Quoy, ſans que ni ſerment, ni devoir vous retienne,
Rechercher une Grecque, Amant d’une Troyenne ?
Me quitter, me reprendre, & retourner encor
De la Fille d’Helene, à la Veuve d’Hector ?
Couronner tour à tour l’Eſclave & la Princeſſe,
Immoler Troye aux Grecs, au Fils d’Hector la Grece ?
Tout cela part d’un cœur toûjours maiſtre de ſoy,
D’un Heros qui n’eſt point Eſclave de ſa foy.
Pour plaire à voſtre Epouſe, il vous faudroit peut-eſtre
Prodiguer les doux noms de Parjure, & de Traiſtre.
Voſtre grand cœur ſans doute attend apres mes pleurs,
Pour aller dans ſes bras jouir de mes douleurs.
Chargé de tant d’honneur il veut qu’on le renvoye.
Mais, Seigneur, en un jour ce ſeroit trop de joye.
Et ſans chercher ailleurs des titres empruntez,
Ne vous ſuffit-il pas de ceux que vous portez ?

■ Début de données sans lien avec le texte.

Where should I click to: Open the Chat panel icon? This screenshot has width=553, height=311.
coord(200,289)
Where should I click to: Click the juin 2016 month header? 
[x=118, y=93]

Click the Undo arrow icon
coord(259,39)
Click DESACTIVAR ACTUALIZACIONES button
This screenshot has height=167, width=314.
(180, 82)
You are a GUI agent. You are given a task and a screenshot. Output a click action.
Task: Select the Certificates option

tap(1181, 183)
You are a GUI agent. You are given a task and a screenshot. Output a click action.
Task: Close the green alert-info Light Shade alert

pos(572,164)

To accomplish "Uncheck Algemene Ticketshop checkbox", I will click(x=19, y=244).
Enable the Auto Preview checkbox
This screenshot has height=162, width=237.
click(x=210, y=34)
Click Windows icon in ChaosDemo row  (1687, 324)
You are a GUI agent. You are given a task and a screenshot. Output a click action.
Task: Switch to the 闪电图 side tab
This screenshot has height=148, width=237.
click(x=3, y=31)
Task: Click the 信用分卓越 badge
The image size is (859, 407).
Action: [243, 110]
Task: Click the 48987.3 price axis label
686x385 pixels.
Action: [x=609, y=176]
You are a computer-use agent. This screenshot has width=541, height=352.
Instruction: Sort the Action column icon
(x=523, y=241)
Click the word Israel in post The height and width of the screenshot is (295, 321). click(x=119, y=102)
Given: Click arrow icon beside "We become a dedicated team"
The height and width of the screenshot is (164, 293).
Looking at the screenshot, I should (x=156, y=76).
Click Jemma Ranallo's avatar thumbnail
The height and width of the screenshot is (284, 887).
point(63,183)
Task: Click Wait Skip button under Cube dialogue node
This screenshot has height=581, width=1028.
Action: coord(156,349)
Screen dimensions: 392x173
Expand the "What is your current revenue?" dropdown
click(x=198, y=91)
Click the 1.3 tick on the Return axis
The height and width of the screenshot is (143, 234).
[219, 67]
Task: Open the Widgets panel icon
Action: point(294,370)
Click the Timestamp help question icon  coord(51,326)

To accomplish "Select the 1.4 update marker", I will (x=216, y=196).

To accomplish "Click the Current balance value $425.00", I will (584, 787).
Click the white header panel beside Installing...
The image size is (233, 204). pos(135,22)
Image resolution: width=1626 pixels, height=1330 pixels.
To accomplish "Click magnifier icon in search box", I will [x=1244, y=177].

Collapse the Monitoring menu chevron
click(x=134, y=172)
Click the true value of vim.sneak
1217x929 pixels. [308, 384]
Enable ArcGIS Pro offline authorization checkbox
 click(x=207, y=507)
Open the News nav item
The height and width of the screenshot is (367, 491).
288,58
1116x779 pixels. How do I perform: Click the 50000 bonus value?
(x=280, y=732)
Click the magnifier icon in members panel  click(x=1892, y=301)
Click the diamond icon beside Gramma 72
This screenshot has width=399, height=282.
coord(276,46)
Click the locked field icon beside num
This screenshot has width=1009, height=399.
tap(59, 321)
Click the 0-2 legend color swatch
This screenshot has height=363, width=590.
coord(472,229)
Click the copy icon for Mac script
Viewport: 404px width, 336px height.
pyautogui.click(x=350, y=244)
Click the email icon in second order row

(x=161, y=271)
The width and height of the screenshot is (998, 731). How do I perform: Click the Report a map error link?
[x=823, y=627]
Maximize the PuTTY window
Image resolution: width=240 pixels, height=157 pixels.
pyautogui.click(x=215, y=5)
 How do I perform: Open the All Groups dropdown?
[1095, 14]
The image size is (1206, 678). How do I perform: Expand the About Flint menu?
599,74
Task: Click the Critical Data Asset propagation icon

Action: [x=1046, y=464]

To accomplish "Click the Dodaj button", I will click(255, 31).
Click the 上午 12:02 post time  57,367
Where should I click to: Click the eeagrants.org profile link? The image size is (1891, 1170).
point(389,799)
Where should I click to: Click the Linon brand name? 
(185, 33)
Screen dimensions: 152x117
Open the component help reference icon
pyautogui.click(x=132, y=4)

Du vieux Pere d’Hector la valeur abbattuë
Aux pieds de ſa Famille expirante à ſa veuë,
Tandis que dans ſon ſein voſtre bras enfoncé
Cherche un reſte de ſang que l’âge avoit glacé ;
Dans des ruiſſeaux de ſang Troye ardente plongée,
De voſtre propre main Polixene égorgée
Aux yeux de tous les Grecs indignez contre vous,
Que peut-on refuſer à ces genereux coups ?

Pyrrhus

Madame, je ſçay trop à quel excez de rage
La vangeance d’Helene emporta mon courage.
Je puis me plaindre à vous du ſang que j’ay verſé.
Mais enfin je conſens d’oublier le paſſé.